Your instructions — Find every line in the records below that holds the word "computer" and copy it.

Stored records:

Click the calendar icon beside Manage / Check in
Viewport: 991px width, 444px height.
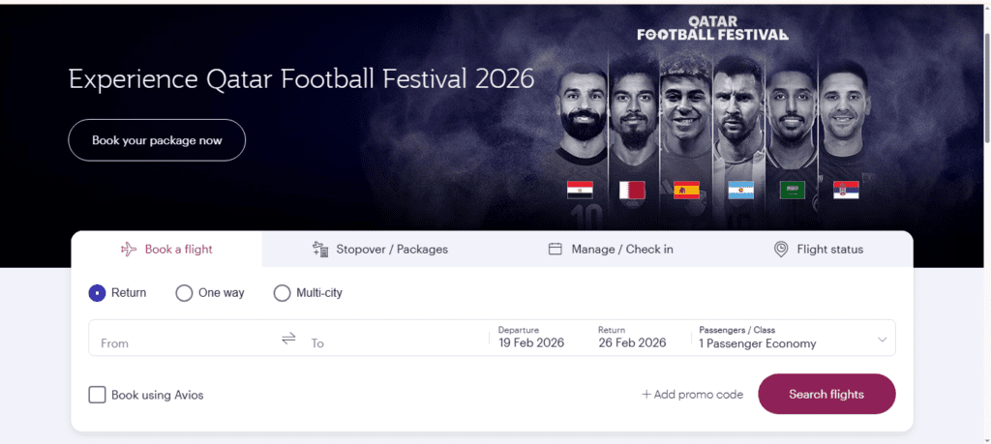(x=556, y=250)
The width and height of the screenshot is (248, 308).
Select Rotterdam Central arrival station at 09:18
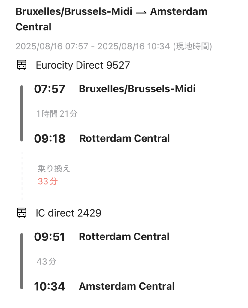pyautogui.click(x=124, y=138)
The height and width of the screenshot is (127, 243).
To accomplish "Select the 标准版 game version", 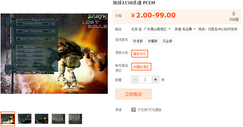I will [138, 41].
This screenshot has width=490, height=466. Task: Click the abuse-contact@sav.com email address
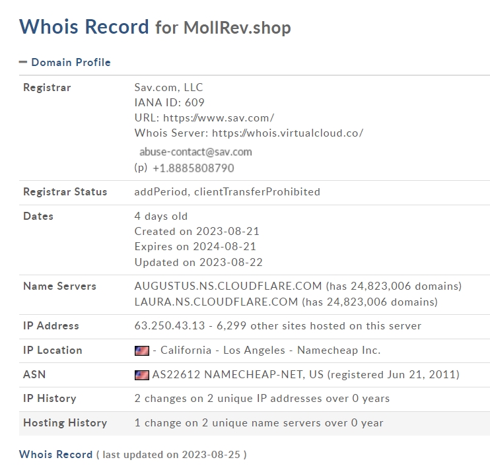tap(195, 152)
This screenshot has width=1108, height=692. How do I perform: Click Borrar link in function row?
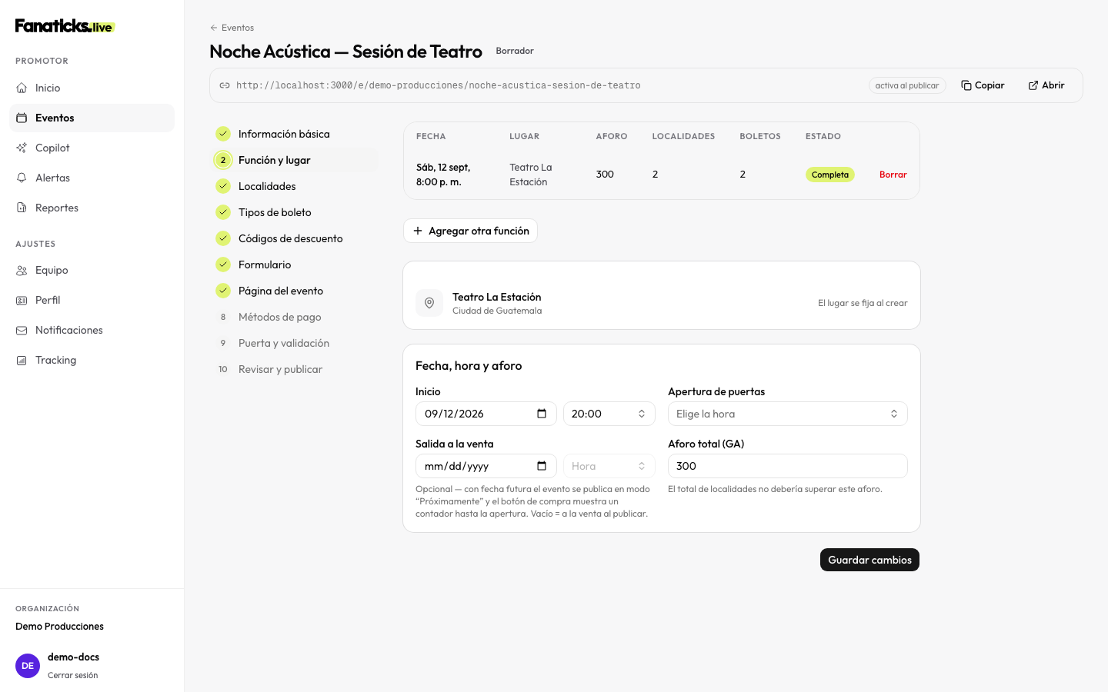tap(893, 175)
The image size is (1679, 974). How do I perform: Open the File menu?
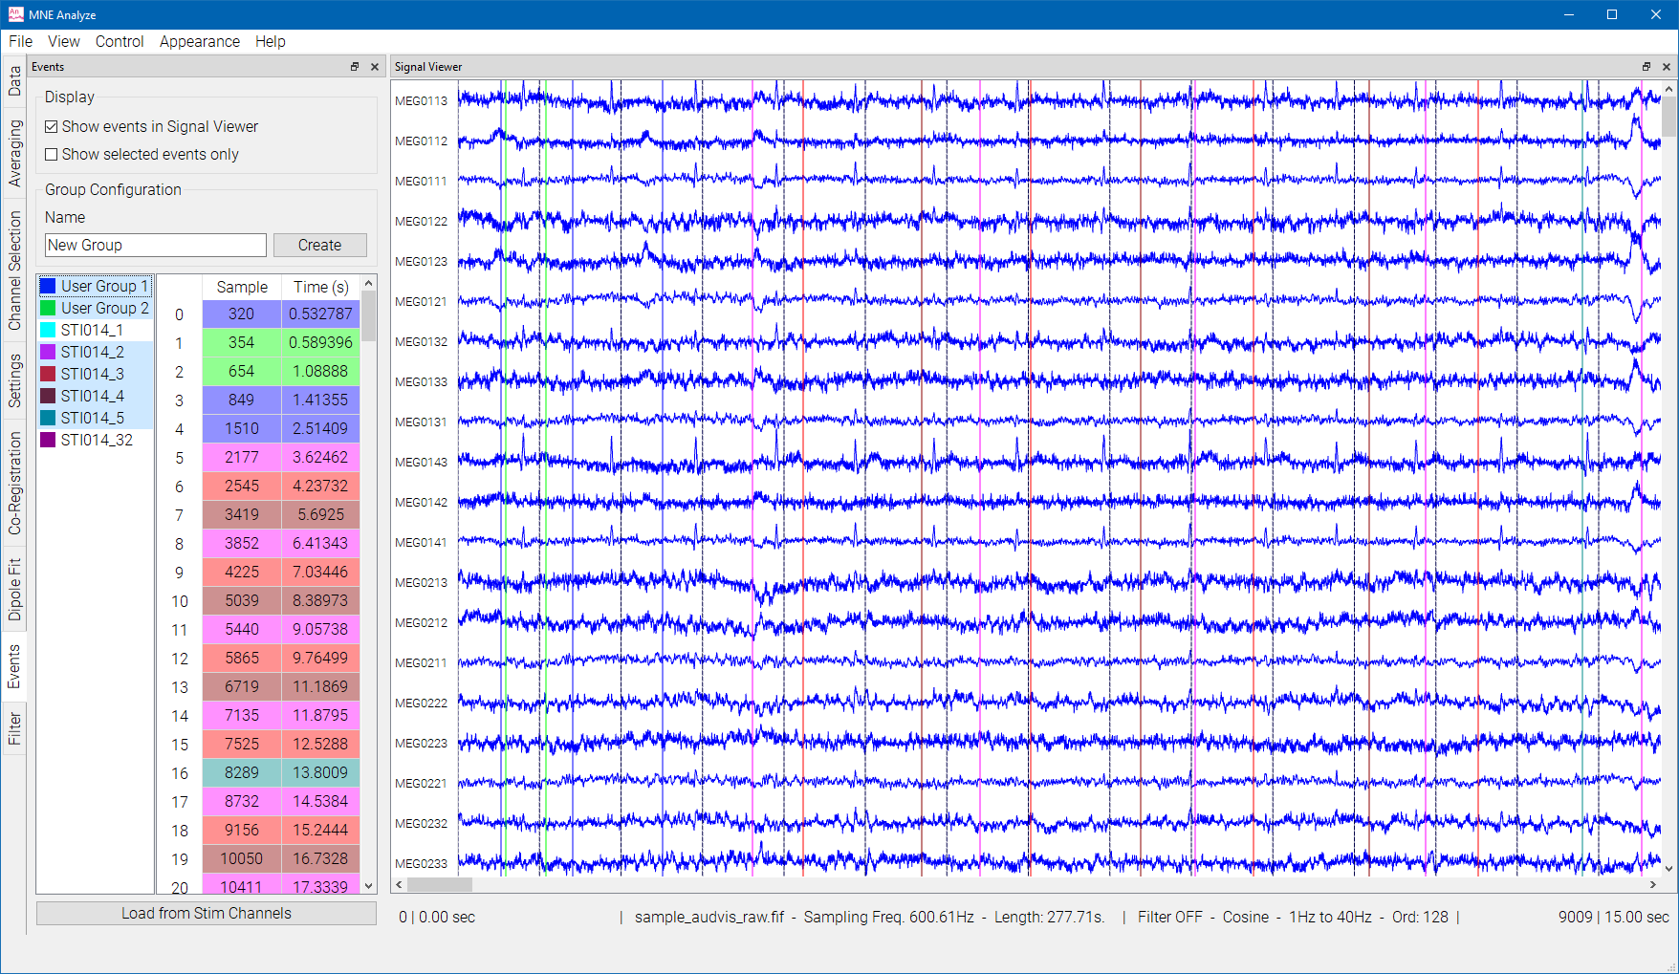pyautogui.click(x=20, y=41)
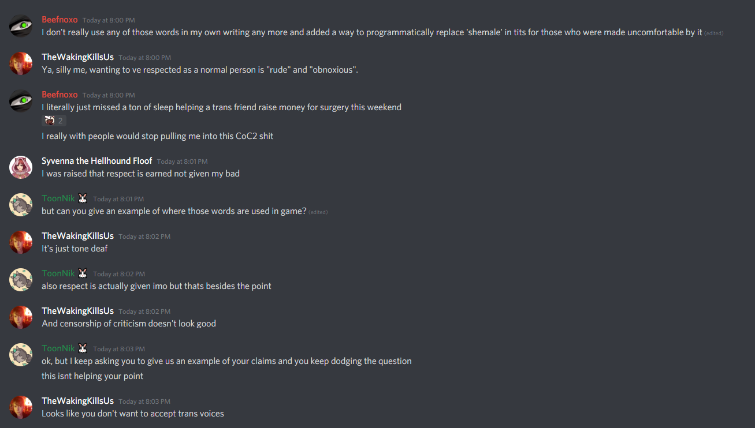The height and width of the screenshot is (428, 755).
Task: Click the username Syvenna the Hellhound Floof
Action: 96,161
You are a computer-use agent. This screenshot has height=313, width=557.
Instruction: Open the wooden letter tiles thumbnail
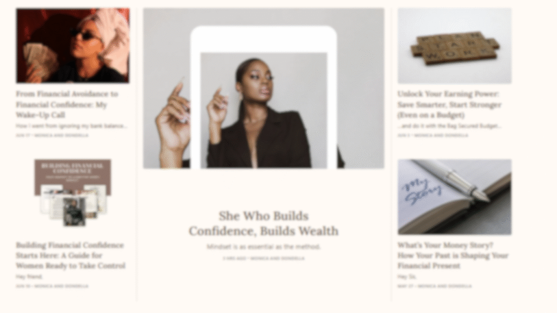[455, 46]
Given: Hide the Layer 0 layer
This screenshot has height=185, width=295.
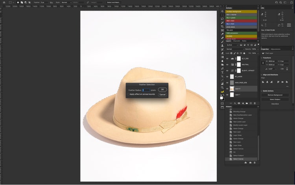Looking at the screenshot, I should pyautogui.click(x=227, y=89).
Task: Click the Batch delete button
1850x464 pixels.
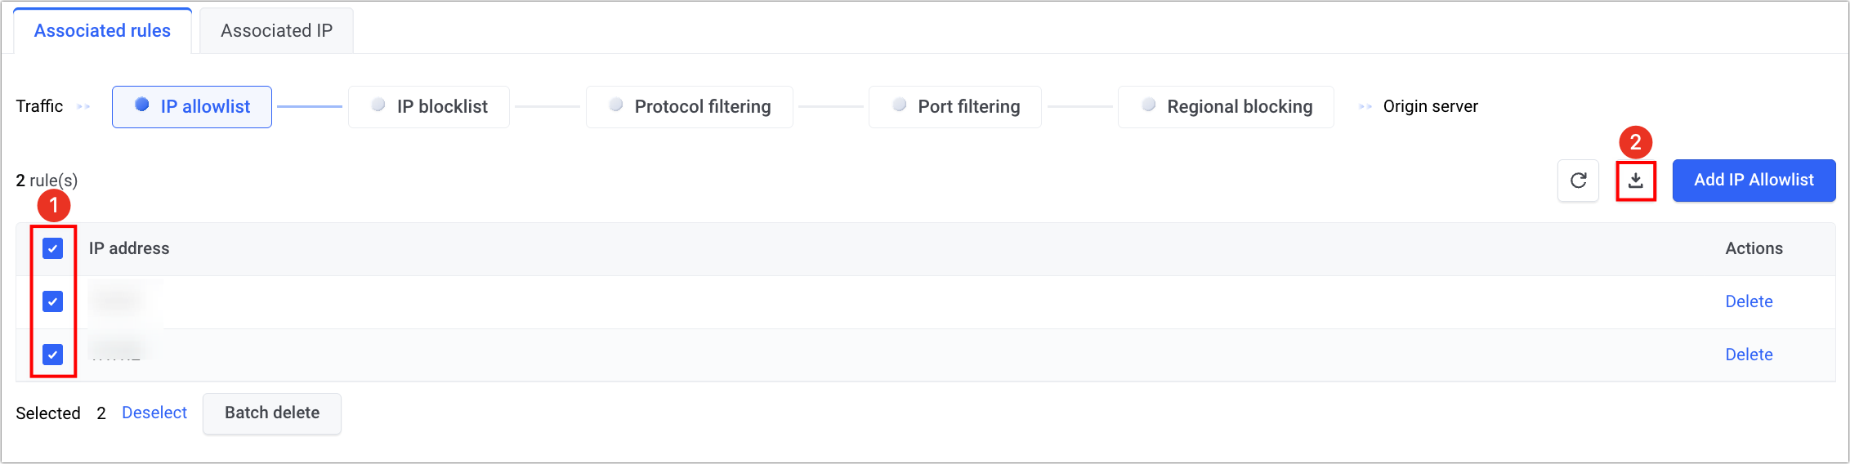Action: coord(272,413)
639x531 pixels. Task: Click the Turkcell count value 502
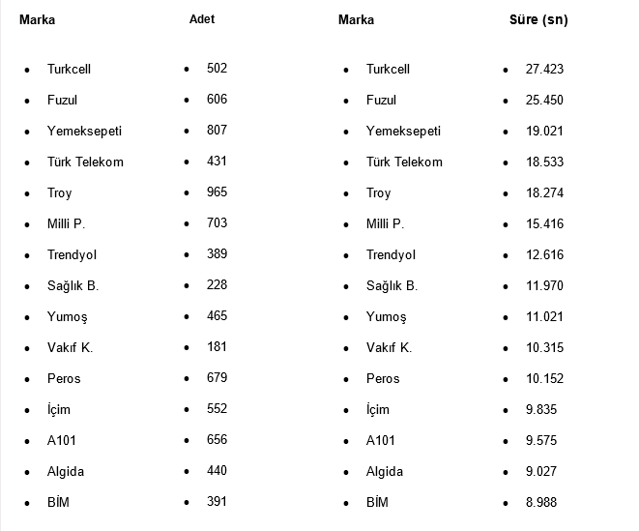(x=217, y=69)
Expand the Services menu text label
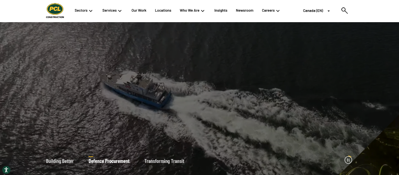The height and width of the screenshot is (175, 399). click(109, 11)
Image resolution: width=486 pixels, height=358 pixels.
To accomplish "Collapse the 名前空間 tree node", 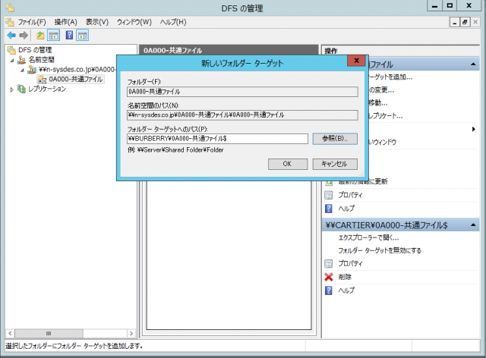I will pos(11,60).
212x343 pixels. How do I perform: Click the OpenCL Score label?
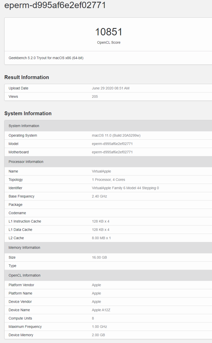tap(109, 43)
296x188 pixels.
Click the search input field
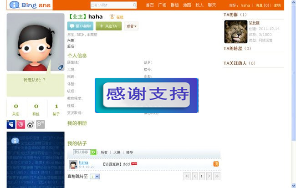[x=112, y=5]
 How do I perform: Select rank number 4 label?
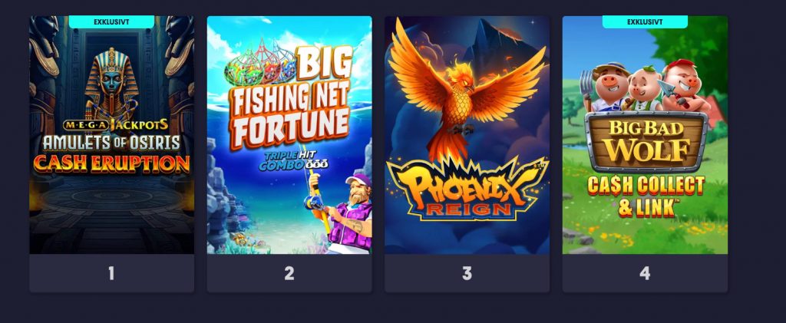645,273
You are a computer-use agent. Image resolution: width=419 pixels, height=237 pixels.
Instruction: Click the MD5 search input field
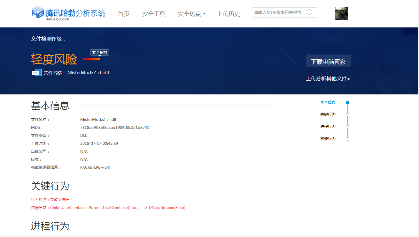click(278, 12)
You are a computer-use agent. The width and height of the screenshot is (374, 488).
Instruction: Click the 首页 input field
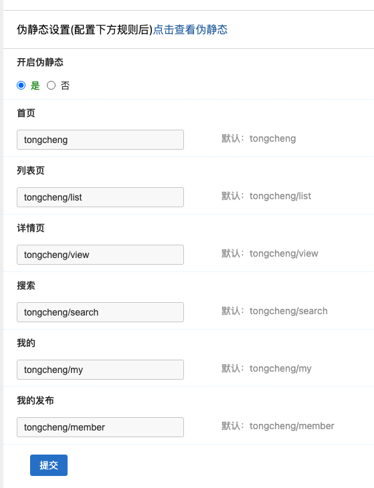(100, 140)
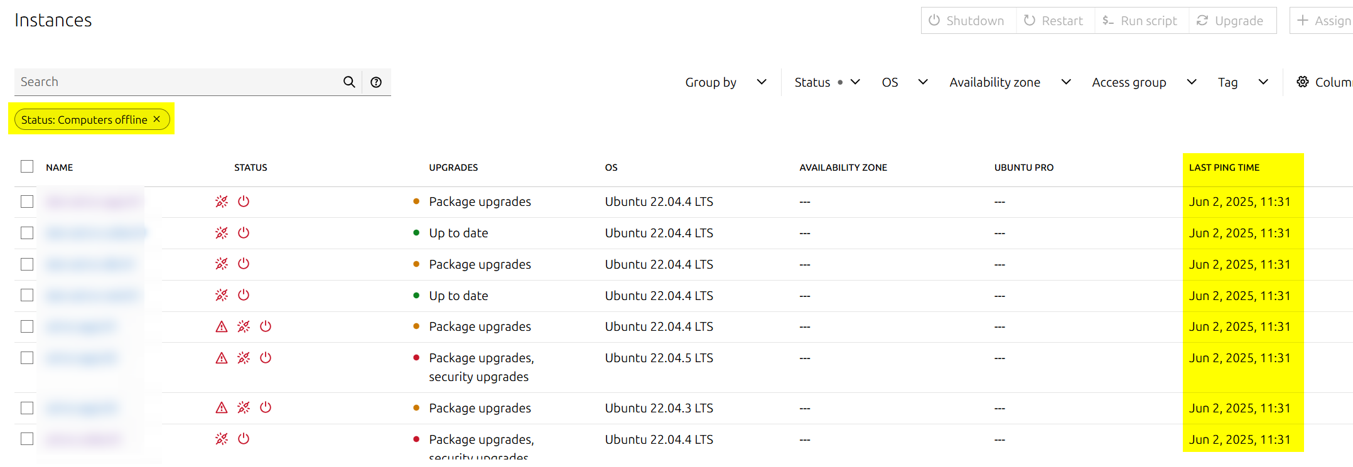Click the offline power icon in first row
1353x467 pixels.
pyautogui.click(x=244, y=201)
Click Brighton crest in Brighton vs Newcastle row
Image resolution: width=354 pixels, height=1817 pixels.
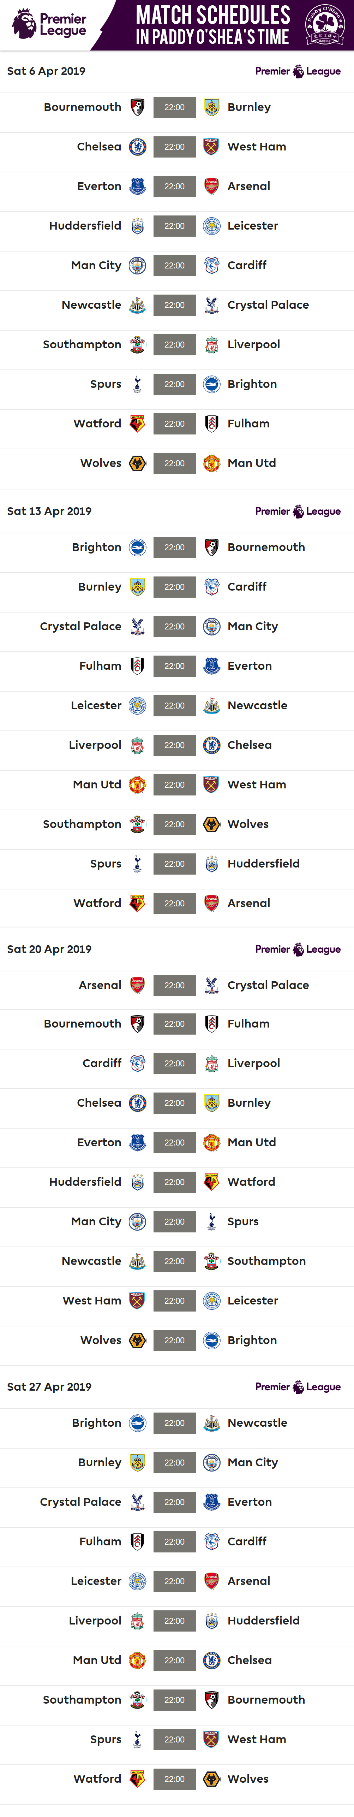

Response for this exercise —
You are a computer-use agent. This screenshot has height=313, width=557.
You are a computer-use agent. Image resolution: width=419 pixels, height=237 pixels.
You are a computer-use agent. The width and height of the screenshot is (374, 488).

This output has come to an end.